Extracted data entries
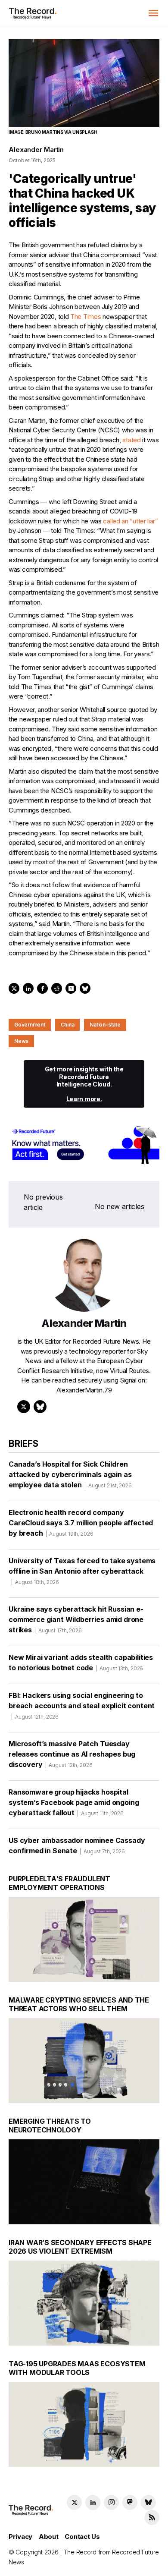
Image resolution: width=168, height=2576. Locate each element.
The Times (85, 316)
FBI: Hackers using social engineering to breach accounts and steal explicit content (82, 1705)
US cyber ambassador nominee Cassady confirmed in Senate (77, 1845)
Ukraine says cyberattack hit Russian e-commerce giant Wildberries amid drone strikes (76, 1619)
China (68, 1024)
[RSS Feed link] (151, 2517)
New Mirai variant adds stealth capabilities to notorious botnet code (81, 1662)
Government (29, 1024)
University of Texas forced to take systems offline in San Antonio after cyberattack (82, 1570)
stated (131, 440)
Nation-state (105, 1024)
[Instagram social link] (111, 2502)
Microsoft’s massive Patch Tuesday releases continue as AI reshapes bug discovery (72, 1754)
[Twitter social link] (74, 2502)
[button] (153, 13)
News (21, 1041)
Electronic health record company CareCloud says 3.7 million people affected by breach (81, 1522)
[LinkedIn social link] (92, 2502)
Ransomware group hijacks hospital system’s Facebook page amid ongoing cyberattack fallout (74, 1802)
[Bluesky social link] (148, 2502)
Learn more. (84, 1098)
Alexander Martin (36, 149)
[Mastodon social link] (129, 2502)
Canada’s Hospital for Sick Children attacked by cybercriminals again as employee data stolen (70, 1474)
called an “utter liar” (130, 521)
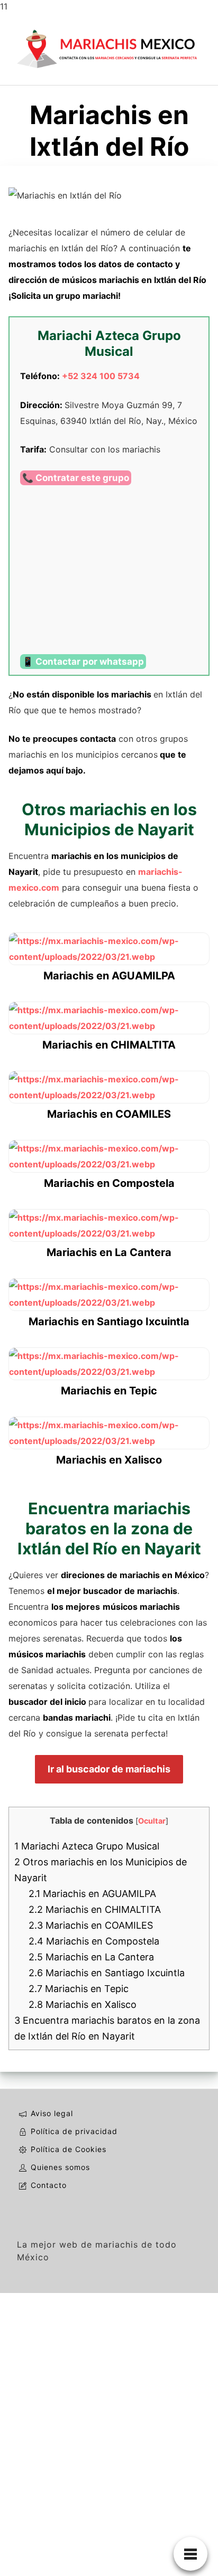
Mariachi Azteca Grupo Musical (86, 1846)
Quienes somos (60, 2167)
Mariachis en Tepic (79, 1988)
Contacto (49, 2185)
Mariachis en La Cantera (91, 1956)
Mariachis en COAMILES (91, 1925)
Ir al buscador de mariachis (109, 1769)
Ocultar (152, 1820)
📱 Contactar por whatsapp (83, 661)
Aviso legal (52, 2113)
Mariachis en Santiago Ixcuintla (107, 1972)
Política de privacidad (74, 2131)
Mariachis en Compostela (94, 1941)
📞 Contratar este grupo (75, 478)
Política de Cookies (68, 2149)
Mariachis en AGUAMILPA (92, 1893)
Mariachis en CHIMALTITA (95, 1909)
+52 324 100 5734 (101, 376)
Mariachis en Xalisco (83, 2004)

▶ Task
The entries above need to be printed again exactly; please exclude all pictures.

▶ Response to this exercise
Image resolution: width=168, height=2576. Locate each element.
The Times (85, 316)
FBI: Hackers using social engineering to breach accounts and steal explicit content (82, 1705)
US cyber ambassador nominee Cassady confirmed in Senate (77, 1845)
Ukraine says cyberattack hit Russian e-commerce giant Wildberries amid drone strikes (76, 1619)
China (68, 1024)
[RSS Feed link] (151, 2517)
New Mirai variant adds stealth capabilities to notorious botnet code (81, 1662)
Government (29, 1024)
University of Texas forced to take systems offline in San Antonio after cyberattack (82, 1570)
stated (131, 440)
Nation-state (105, 1024)
[Instagram social link] (111, 2502)
Microsoft’s massive Patch Tuesday releases continue as AI reshapes bug discovery (72, 1754)
[Twitter social link] (74, 2502)
[button] (153, 13)
News (21, 1041)
Electronic health record company CareCloud says 3.7 million people affected by breach (81, 1522)
[LinkedIn social link] (92, 2502)
Ransomware group hijacks hospital system’s Facebook page amid ongoing cyberattack fallout (74, 1802)
[Bluesky social link] (148, 2502)
Learn more. (84, 1098)
Alexander Martin (36, 149)
[Mastodon social link] (129, 2502)
Canada’s Hospital for Sick Children attacked by cybercriminals again as employee data stolen (70, 1474)
called an “utter liar” (130, 521)
Mariachi Azteca Grupo Musical (86, 1846)
Quienes somos (60, 2167)
Mariachis en Tepic (79, 1988)
Contacto (49, 2185)
Mariachis en La Cantera (91, 1956)
Mariachis en COAMILES (91, 1925)
Ir al buscador de mariachis (109, 1769)
Ocultar (152, 1820)
📱 Contactar por whatsapp (83, 661)
Aviso legal (52, 2113)
Mariachis en Santiago Ixcuintla (107, 1972)
Política de privacidad (74, 2131)
Mariachis en Compostela (94, 1941)
📞 Contratar este grupo (75, 478)
Política de Cookies (68, 2149)
Mariachis en AGUAMILPA (92, 1893)
Mariachis en CHIMALTITA (95, 1909)
+52 324 100 5734 (101, 376)
Mariachis en Xalisco (83, 2004)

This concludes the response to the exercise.